3/9/11

Suerte maestro

Una noche larga, en la que los sueños desplazan a un rincón a las pesadillas para que no surjan en el crepúsculo. Donde el anhelo del torero es abrir, un año más, la puerta grande de su plaza de toros.

Es ella la que la vio crecer como torero, la que se alegra cada tarde que lo ve entrenar en su centro, la que lo ve mirar a lo lejos añorando un destino mejor, los triunfos que le hará colocarse en lo más alto del escalafón, quien lo ve entregado, sacrificado y enamorado de su profesión.

Es ella la que hoy estará apoyándolo, la que le brindará su más humilde casa. Esa casa que considera suya el torero, puesto que siempre ha estado ahí para dar la cara, donde un día su sangre regó el albero, y donde los triunfos se han ido sucediendo.
Ella, lucirá hoy hermosa, porque aunque el día esté gris, en el fondo es sabedora de que la luz surgirá en su albero en el capote y muleta de Luis Miguel Vázquez.

El día ya está avanzado, las cuadrillas ya empiezan a llegar a la plaza de toros para hacer los lotes. Los toros de Guadalmena esperan en los corrales antes de su destino, de ser enchiquerados. La suerte está echada y todo preparado para que a las seis de la tarde suenen clarines y timbales.

Mientras que en la plaza el bullicio rompe el silencio, en la habitación del hotel el torero se encierra con su soledad. Una soledad que comparte con él esa espera, esos nervios y ese deseo de que todo salga bien. De no defraudar a nadie, y sobre todo, de que la gente vea que torero hay para rato.

Soledad eterna que hace crepitar el interior del torero. Donde bullen en su mente mil pensamientos que no comparte con nadie, que son para él. Ese silencio se ve interrumpido por la llegada del mozo de espadas, en esta ocasión su hermano Quique, que como buen profesional va a preparar la silla, donde dejará preparado el vestido de luces para cuando llegue la hora de enfundárselo al torero.

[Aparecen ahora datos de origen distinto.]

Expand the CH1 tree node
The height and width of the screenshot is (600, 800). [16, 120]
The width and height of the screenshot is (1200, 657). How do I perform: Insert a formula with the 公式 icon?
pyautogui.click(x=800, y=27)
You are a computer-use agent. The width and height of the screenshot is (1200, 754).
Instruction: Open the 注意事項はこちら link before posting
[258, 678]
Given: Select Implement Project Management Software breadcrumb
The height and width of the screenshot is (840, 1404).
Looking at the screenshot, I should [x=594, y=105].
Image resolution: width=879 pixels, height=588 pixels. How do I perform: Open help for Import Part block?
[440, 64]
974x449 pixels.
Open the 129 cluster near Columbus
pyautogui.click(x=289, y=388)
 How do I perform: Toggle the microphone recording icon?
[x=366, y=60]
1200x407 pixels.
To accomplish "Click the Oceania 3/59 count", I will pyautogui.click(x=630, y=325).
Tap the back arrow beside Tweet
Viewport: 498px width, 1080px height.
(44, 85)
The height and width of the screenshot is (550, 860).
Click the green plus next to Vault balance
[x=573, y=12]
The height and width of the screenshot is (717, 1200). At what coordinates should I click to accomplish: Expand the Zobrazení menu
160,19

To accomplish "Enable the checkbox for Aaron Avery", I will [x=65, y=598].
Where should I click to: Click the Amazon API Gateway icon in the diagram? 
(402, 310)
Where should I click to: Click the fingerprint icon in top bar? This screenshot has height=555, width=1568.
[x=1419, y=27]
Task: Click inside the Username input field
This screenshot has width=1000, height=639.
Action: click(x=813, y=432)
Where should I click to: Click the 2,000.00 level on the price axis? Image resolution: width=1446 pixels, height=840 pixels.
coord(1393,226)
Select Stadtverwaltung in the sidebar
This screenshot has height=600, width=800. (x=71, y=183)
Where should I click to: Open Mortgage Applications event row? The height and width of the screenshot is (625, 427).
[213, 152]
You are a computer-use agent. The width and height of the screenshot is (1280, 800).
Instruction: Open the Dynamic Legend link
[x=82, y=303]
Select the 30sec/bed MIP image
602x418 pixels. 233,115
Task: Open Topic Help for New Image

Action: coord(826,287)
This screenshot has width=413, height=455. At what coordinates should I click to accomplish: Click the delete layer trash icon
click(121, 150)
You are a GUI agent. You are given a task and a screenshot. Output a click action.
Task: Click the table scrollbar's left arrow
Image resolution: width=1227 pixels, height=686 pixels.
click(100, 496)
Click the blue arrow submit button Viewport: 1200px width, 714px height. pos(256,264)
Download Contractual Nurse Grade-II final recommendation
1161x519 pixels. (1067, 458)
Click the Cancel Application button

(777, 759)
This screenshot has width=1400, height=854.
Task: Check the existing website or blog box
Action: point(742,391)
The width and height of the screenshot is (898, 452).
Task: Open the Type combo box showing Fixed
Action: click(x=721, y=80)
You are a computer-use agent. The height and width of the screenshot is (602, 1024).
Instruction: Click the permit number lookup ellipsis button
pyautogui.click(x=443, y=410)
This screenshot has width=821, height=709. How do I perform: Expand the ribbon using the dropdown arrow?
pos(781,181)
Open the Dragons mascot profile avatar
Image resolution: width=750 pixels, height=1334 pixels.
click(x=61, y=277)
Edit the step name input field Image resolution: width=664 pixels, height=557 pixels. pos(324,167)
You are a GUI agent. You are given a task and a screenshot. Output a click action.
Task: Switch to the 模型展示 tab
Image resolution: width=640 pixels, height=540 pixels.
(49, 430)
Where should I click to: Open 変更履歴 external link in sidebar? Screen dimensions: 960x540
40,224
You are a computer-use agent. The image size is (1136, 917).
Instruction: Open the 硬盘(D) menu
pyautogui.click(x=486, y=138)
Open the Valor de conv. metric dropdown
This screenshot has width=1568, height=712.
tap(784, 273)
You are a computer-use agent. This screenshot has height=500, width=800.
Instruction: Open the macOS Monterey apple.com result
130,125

Tras su labor, amobos hermanos bajan al restaurante para juntarse con la cuadrilla a comer.

En esos momentos, aunque Vázquez está rodeado de los suyos, la soledad lo acompaña. Es poco hablador, la responsabilidad de lo que vendrá después pesa sobre él, y prefiere estar concentrado en sus pensamientos. Si le preguntan contesta, pero no inicia ninguna conversación. Como lo conocen y respetan su cuadrilla prefiere no molestar mucho al torero. Después ya vendrán las risas y los comentarios, pero antes hay una compromiso que cumplir.

De vuelta a su habitación con su compañera inseparable la soledad, unas horas faltan para empezar con el ritual de vestirse. Intenta conciliar el sueño, pero hay algo que no lo deja. Las ideas de lo que hará esa tarde si le sale el toro que él sueña. Los pases que dará, por donde le realizará la faena, y como la rubricará. Y una segunda faena de ensueño viene a su mente, una sonrisa se curva en sus labios, satisfecho de lo que podrá hacer y que el respetable sabrá saborear y valorar.

Es la hora, el mozo de espadas llega para anunciarle que el ritual va a comenzar. Leves palabras, un silencio roto por el ruido de la televisión que está de fondo. El torero con cara seria, una seriedad que enmarca su responsabilidad. Y una tranquilidad que fluye en el ambiente puesto que es sabedor de la seguridad que tiene y de lo preparado que está.

La suerte está echada y para el maestro la mayor de todas ellas.